- [EXERCISE DIRECTIONS] Copy out the lines below without any change, starting with the line containing "contact (90, 1759)" and ending with the line containing "[button] (411, 768)", both included.

Begin MATERIAL SHOWN

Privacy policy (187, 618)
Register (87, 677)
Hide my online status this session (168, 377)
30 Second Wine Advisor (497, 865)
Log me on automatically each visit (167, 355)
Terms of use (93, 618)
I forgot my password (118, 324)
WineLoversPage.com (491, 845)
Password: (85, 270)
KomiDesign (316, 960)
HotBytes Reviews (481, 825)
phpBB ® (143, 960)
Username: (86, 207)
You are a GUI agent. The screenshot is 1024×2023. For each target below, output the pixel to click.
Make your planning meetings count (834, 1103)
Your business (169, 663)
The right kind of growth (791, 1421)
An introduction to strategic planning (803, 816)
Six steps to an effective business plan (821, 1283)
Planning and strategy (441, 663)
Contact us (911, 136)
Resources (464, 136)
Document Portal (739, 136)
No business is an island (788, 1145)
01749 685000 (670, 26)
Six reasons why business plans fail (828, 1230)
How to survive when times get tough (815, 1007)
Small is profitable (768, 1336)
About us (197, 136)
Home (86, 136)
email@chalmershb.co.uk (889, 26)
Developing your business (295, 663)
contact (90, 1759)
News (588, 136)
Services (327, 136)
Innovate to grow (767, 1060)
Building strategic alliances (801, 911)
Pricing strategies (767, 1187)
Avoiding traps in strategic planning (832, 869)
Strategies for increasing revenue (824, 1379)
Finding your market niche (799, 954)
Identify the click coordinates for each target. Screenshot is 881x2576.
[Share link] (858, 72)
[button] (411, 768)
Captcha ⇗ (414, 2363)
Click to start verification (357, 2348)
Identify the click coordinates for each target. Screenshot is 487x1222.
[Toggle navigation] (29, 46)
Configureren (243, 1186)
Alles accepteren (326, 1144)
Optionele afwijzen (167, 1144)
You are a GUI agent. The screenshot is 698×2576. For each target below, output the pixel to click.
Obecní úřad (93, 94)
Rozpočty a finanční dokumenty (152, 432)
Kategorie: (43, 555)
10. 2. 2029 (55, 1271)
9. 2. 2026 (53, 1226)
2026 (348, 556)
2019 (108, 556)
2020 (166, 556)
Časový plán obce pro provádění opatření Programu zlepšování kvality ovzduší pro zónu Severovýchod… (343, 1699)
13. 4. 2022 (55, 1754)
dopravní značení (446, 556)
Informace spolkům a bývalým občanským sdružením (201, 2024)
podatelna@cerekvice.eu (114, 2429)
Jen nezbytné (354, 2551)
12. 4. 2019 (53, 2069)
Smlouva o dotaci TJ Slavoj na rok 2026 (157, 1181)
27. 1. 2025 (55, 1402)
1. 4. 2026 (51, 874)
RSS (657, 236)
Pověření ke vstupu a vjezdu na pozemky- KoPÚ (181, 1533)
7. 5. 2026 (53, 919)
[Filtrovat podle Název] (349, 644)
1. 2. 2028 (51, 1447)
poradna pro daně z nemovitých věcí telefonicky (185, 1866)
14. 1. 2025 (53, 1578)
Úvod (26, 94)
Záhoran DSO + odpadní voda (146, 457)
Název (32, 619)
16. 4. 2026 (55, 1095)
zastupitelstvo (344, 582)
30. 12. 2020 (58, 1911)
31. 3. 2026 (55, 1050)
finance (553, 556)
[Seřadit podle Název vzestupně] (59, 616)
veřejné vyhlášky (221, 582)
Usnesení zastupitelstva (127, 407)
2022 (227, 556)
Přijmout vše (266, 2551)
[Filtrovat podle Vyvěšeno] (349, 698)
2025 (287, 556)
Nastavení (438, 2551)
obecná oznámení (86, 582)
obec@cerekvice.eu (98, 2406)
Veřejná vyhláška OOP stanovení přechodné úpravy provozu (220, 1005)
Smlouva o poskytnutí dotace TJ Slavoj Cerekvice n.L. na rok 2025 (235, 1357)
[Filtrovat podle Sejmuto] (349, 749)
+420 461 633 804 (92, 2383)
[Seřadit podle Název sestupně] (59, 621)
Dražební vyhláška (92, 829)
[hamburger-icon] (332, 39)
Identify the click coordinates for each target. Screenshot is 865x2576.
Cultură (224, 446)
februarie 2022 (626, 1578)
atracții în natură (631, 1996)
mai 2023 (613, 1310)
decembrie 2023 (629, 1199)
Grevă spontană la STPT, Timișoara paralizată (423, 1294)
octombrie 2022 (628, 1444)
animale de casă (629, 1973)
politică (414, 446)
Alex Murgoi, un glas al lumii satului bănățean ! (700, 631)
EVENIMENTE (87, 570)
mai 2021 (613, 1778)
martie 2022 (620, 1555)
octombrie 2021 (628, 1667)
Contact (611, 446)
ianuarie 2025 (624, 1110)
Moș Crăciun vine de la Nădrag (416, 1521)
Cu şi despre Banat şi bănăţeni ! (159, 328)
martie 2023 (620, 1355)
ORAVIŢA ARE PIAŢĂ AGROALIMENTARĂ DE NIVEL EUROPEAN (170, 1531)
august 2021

End MATERIAL SHOWN

- [FINISHED EXERCISE]
contact (90, 1759)
News (588, 136)
Services (327, 136)
Innovate to grow (767, 1060)
Building strategic alliances (801, 911)
Pricing strategies (767, 1187)
Avoiding traps in strategic planning (832, 869)
Strategies for increasing revenue (824, 1379)
Finding your market niche (799, 954)
Identify the click coordinates for each target. Screenshot is 881x2576.
[Share link] (858, 72)
[button] (411, 768)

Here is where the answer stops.